‘Bech de!’
MANY readers will recognise that the title of this column is borrowed from an online marketplace that is increasingly popular in Pakistan. This refrain is emblematic of the ideas that dominate our society and world, ideas that most of us endorse uncritically on a daily basis. My question is: what’s the difference between the slogan ‘Bech de!’ and the policies that the PTI government has loyally agreed to implement at the urging of the IMF?
In particular, I want to call attention to one of the fundamental prescriptions that the IMF and other multilateral donors have consistently peddled since the 1980s when the policy regime known as neo-liberalism displaced the Keynes-inspired orthodoxies of the post-WWII period. This policy is called privatisation, and by all accounts the agreement signed with the IMF a few days ago will lead to the government selling off more and more of an already emaciated public service sector.
Note that the IMF, other donors, all manner of ‘experts’ and the current finance minister himself all concur that assets parked in the public sector represent a colossal waste of resources. Ordinary Pakistanis do not need to be told that many public institutions are inefficient and sometimes even oppressive, and that many of them are little more than white elephants sucking taxpayer monies.
But does this mean that it is necessary to sell public institutions into private hands? What about the altogether reasonable alternative, which is to identify the causes of poor performance and then improve the functioning of public institutions?
We put public services on the chopping block.
After all, the state is an entity to which ordinary citizens accord authority precisely because it guarantees basic needs irrespective of class, ethnicity, gender and so on. Yes, private enterprises may be willing to invest in the provision of basic services, but the evidence clearly confirms that they do not guarantee universal provision because it is generally not profitable.
Many of us lament the state and its retreat but rarely in terms of the economy. Here the state is conceptualised only in terms of its ‘assets’ which, when we apply the principle of ‘Bech de!’, fetch a one-time profit. So, for instance, PIA owns a hotel in central Manhattan that many private investors would jump at the opportunity to buy. Many other public-sector institutions can also be broken up into pieces and their ‘assets’ sold for profit. This is necessary, many of us believe, because we need money to keep the economy afloat.
But what about the whole principle of the state providing services to the citizenry?
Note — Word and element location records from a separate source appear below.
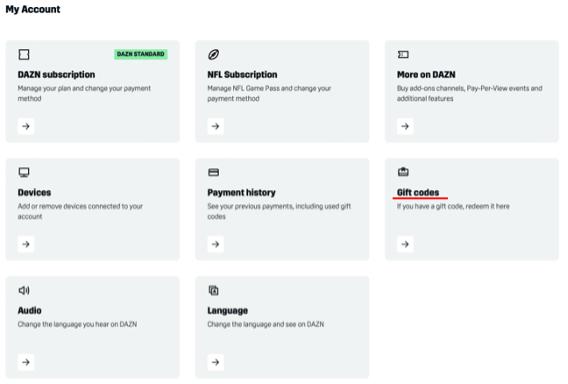Click the football icon above NFL Subscription
This screenshot has width=568, height=384.
click(x=213, y=54)
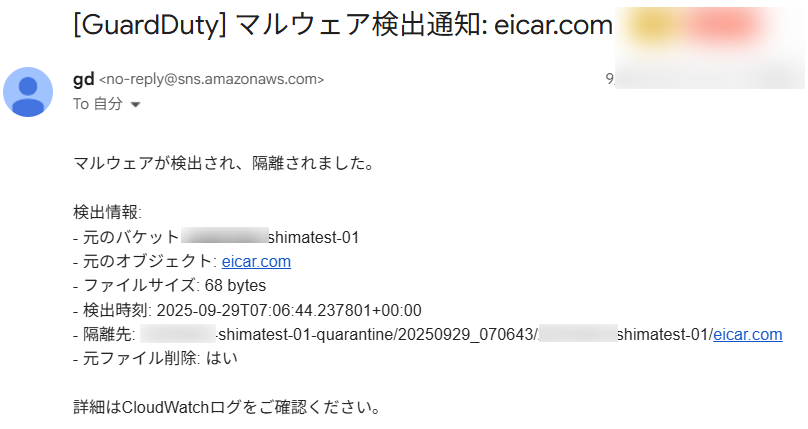Viewport: 808px width, 429px height.
Task: Click the red blurred label beside the subject
Action: tap(722, 26)
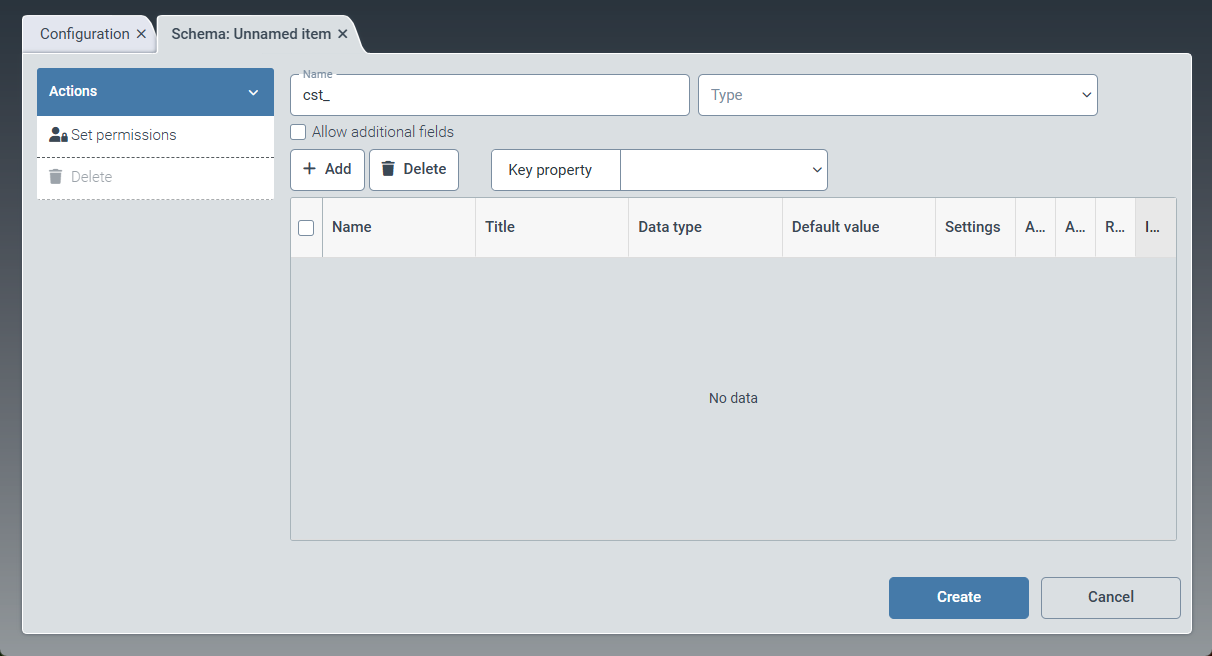Screen dimensions: 1212x656
Task: Open the Key property dropdown
Action: [x=723, y=170]

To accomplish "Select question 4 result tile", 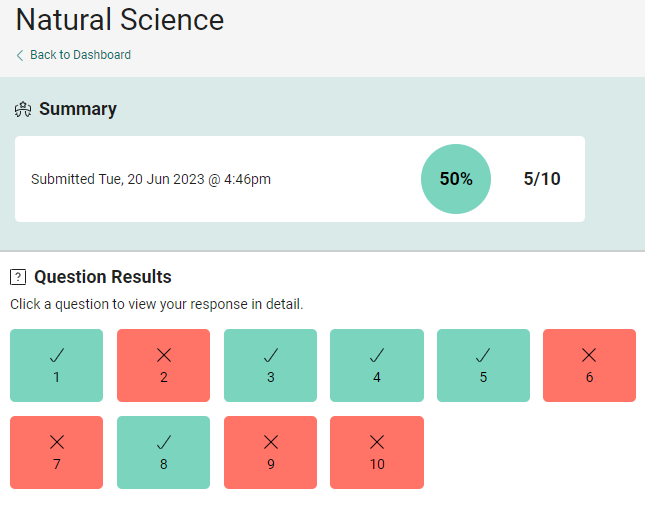I will click(376, 365).
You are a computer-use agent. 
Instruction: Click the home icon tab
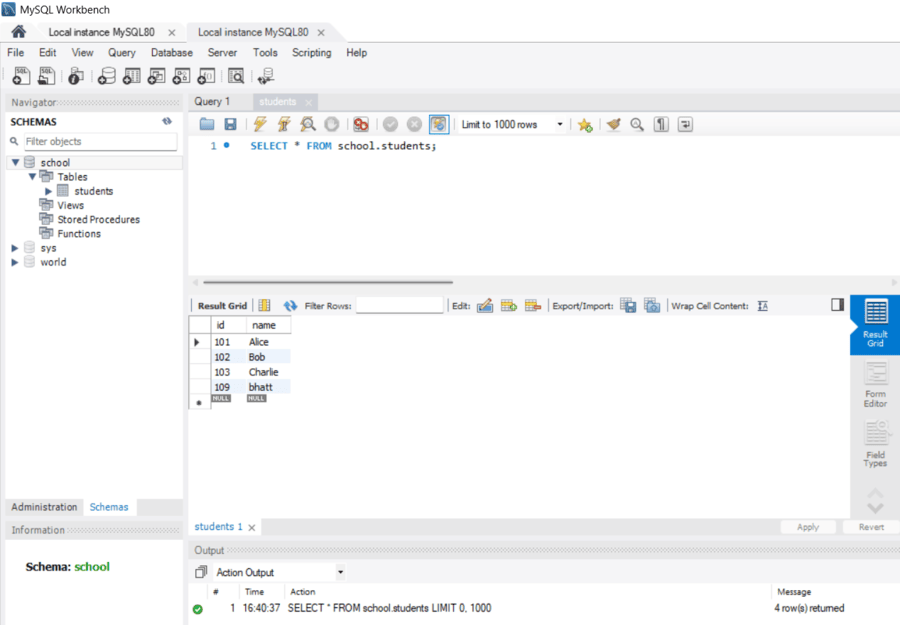[18, 32]
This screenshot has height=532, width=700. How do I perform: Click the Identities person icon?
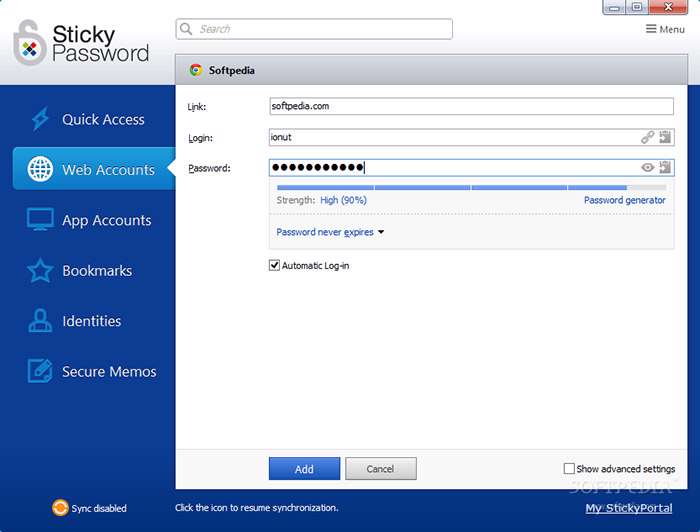click(40, 321)
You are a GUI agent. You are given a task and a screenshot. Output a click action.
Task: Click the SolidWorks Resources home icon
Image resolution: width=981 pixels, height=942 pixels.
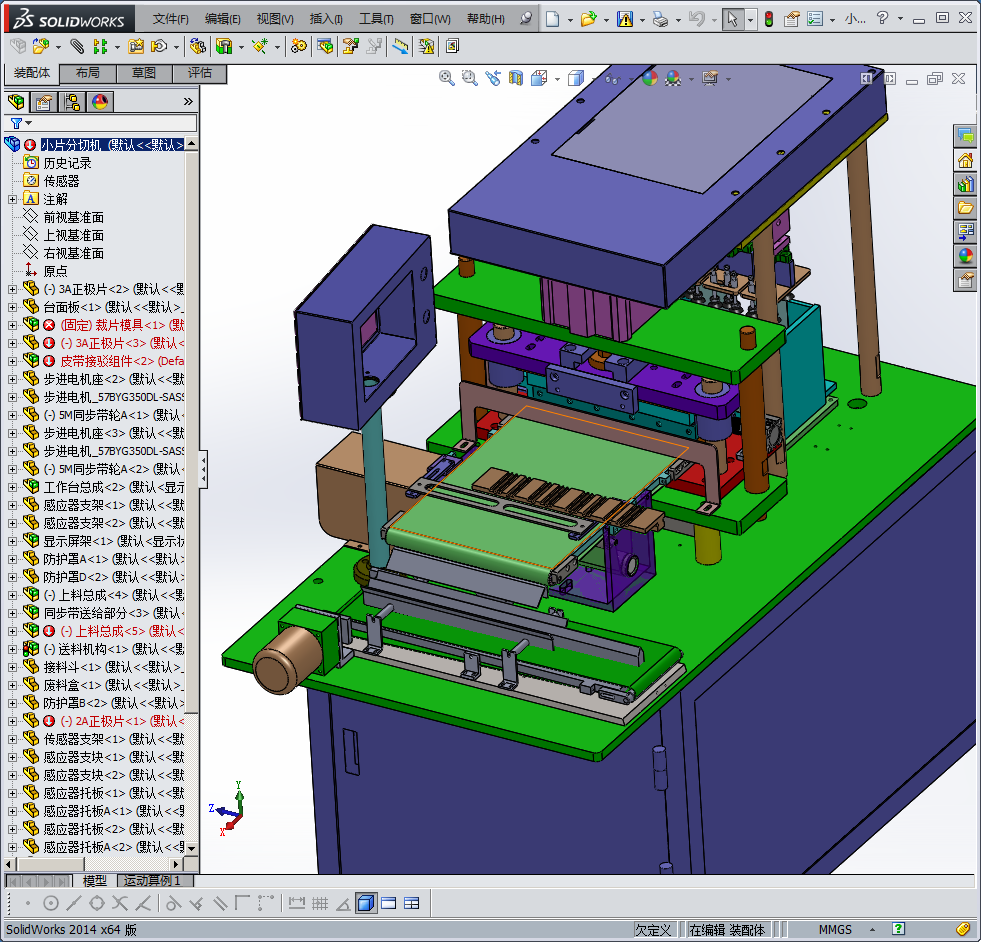click(965, 160)
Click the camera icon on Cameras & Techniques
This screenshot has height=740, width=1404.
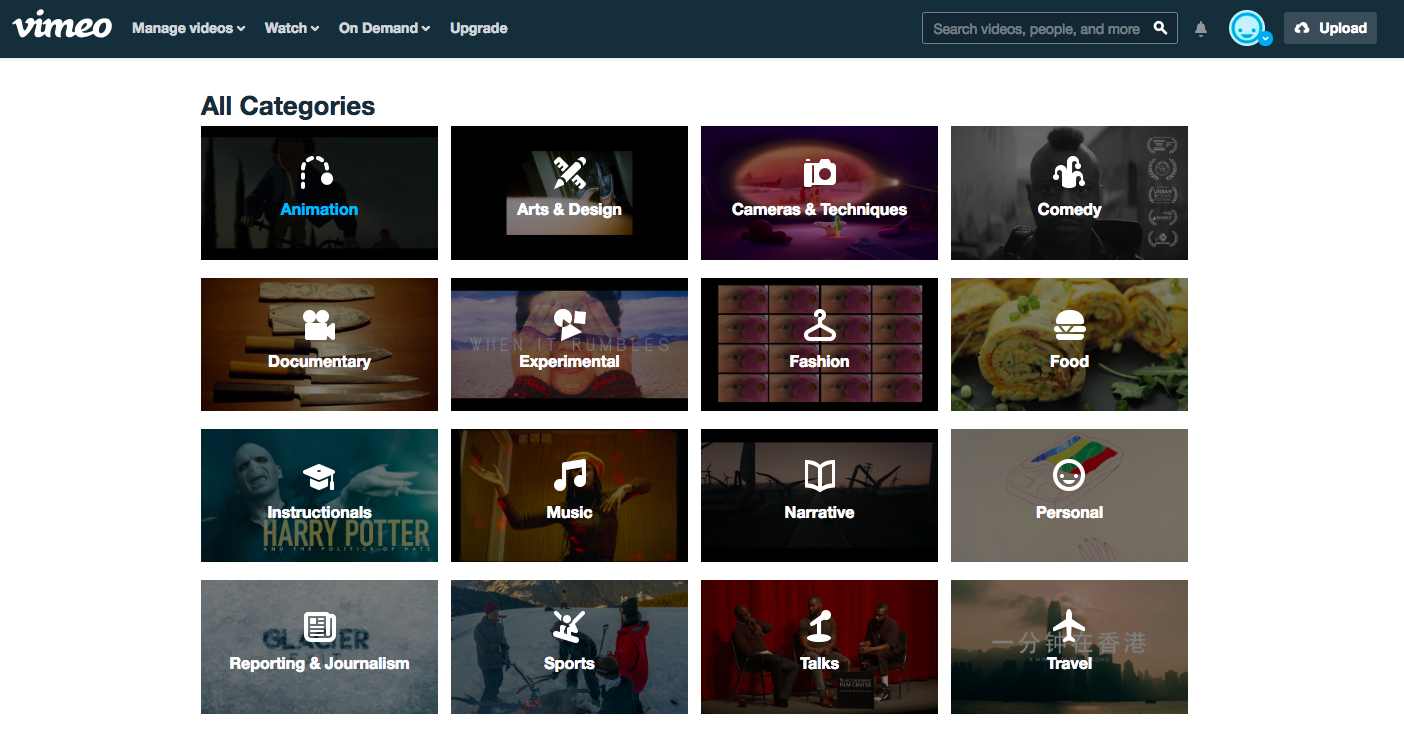coord(819,172)
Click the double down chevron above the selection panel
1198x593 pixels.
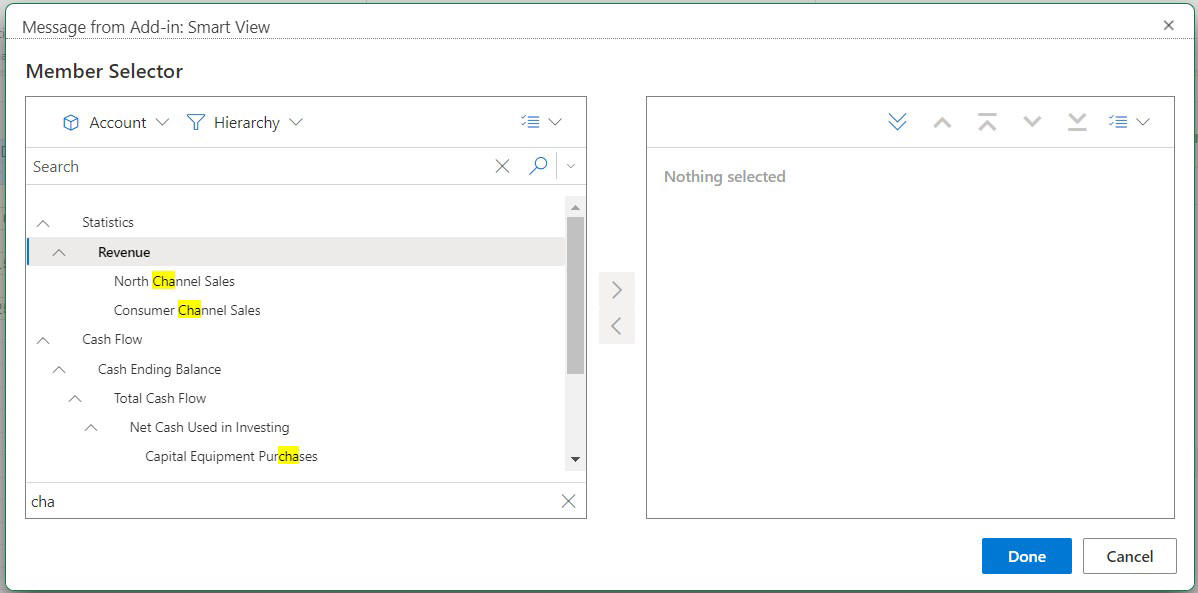(x=897, y=120)
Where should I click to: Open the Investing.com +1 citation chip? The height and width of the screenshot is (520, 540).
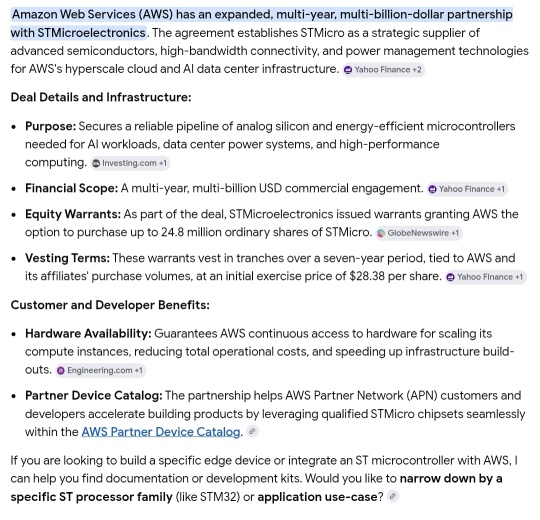130,163
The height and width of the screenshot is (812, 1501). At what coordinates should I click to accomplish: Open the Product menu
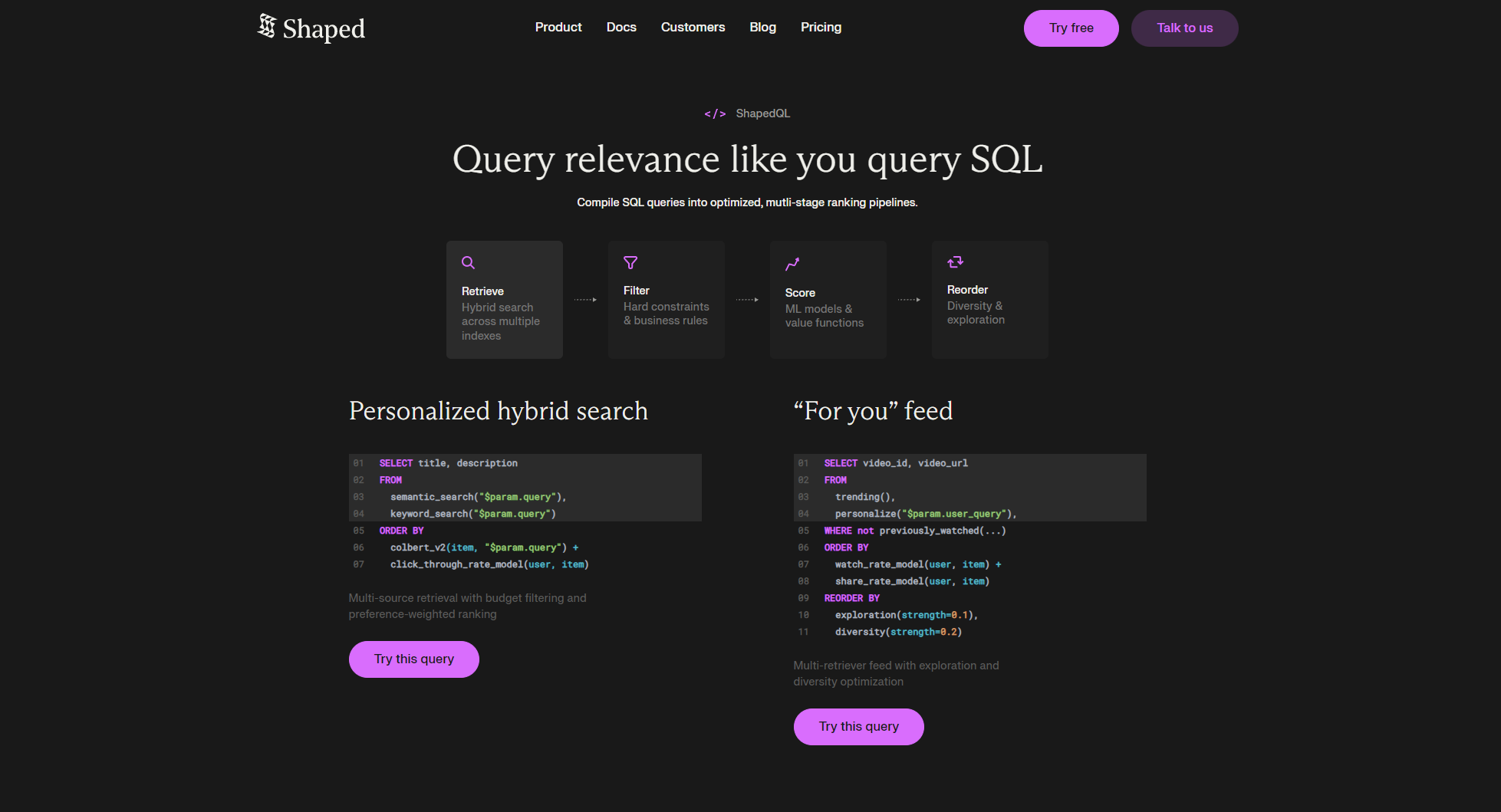558,28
Frankly, that principle went up in smoke a long time ago. Most of us ordinary Pakistanis no longer even harbour expectations of a functioning public sector. Admittedly, the state has never had a very pronounced welfare function, but there was a time not too long ago when this country’s working people, and even segments of the elite, patronised public schools/universities, public hospitals, and even shared public recreational spaces. This was because such services were provided to the larger public by the state, no matter how sparingly.
Now it is taken for granted that those of us who do not have the money or contacts will not gain access to certain services, even if it is a matter of life and death.
Today the state is talking up ‘development’ in historically under-serviced areas like rural Sindh, rural KP, Balochistan and erstwhile Fata but it’s hard to ignore the fact that most interventions are designed to facilitate private investors looking to extract mineral resources such as coal, copper, gold and various iron ores. Roads are of course being built at breakneck pace, and such infrastructure can potentially serve the wider public interest, but the emphasis is more on creating an ‘enabling environment’ for the ‘free market’ while needs such as education, health, transport, drinking water, energy are still effectively luxuries that can only be purchased on the ‘free market’.
Meanwhile, the revenues we could generate by taxing profiteers are wilfully passed up, and it is public services that we put on the chopping block instead.
The most alarming privatisations on the cards are those of the remaining hospitals and colleges that do remain in the public domain. The young doctors, nurses, teachers and other public-sector employees often on strike these days can be criticised, but at least some are calling attention to the ongoing erosion of public health and education; these hospitals and colleges are the only form of insurance that working people have in a tyrannical world ruled by private profiteers.
More of us ought to think carefully about the hegemonic power of slogans such as ‘Bech de!’ and ‘Khareed le!’ and start reimagining alternatives that allow us to free ourselves from the debt and arm-twisting of the IMF and the complicity of state and private elites that could not care less about people’s needs.
The writer teaches at Quaid-i-Azam University, Islamabad.